- **To be done**
A. Do these statements agree with the news report on U.S. spy agencies at South by Southwest? (i) The event will be the first time the U.S. intelligence community as a whole publicly welcomes gay employees. (ii) Five serving intelligence officers will speak at the presentation. (iii) The festival takes place in Austin, Texas. Answer yes or no for each, and quote the deciding words of the report.
B. In the news report on U.S. spy agencies at South by Southwest, what is the title of the presentation?
C. Write out the part of the news report on U.S. spy agencies at South by Southwest between "In a presentation" and "paranoia and bigotry.", inclusive.

WASHINGTON, March 11 (Reuters) - U.S. spy agencies will publicly celebrate their lesbian, gay, bisexual and transgender employees and encourage new LGBT recruits at the South by Southwest festival in Austin, Texas next week, the office of the Director of National Intelligence (ODNI) said on Friday.

In a presentation titled "America's LGBT Spies: Secret Agents of Change," three serving intelligence officers will describe their own experiences as publicly gay individuals working for agencies once known for clannishness, paranoia and bigotry.

While individual spy agencies have sometimes made presentations or statements publicly welcoming gay employees, next week's presentation will be the first time the U.S. intelligence community as a whole will do so.

In a circular promoting next week's event, ODNI said that in years past spies were "forced to stay closeted to keep their jobs," but over the years employees' "personal struggles and pioneering efforts ... have paved the way for a culture of inclusion."

- **Data shown**

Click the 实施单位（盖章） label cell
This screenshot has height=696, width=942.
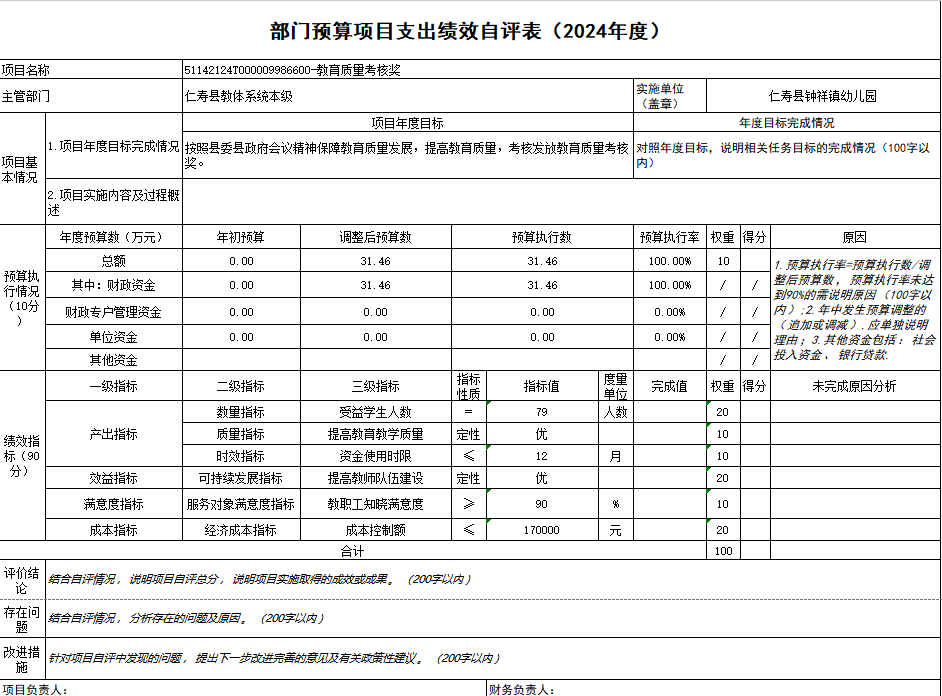tap(669, 96)
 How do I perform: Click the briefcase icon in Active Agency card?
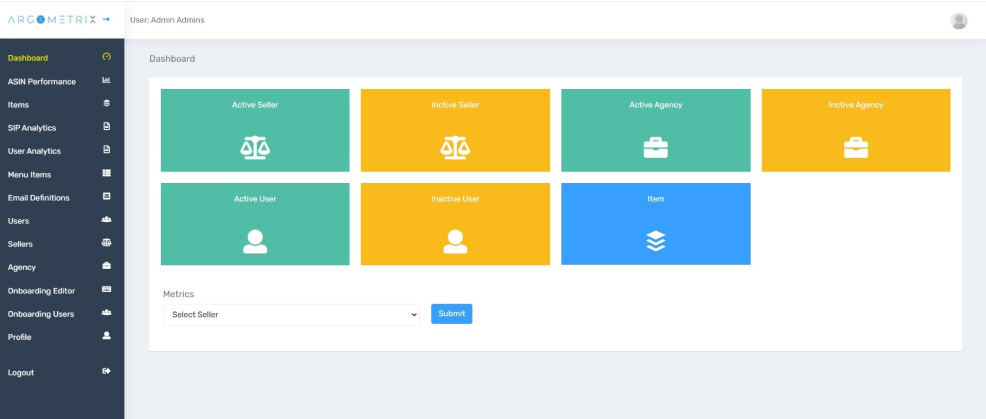point(655,147)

- **Answers for this exercise**
A.
(i) Yes: "next week's presentation will be the first time the U.S. intelligence community as a whole will do so."
(ii) No: "three serving intelligence officers will describe their own experiences"
(iii) Yes: "the South by Southwest festival in Austin, Texas"

B. "America's LGBT Spies: Secret Agents of Change."

C.
In a presentation titled "America's LGBT Spies: Secret Agents of Change," three serving intelligence officers will describe their own experiences as publicly gay individuals working for agencies once known for clannishness, paranoia and bigotry.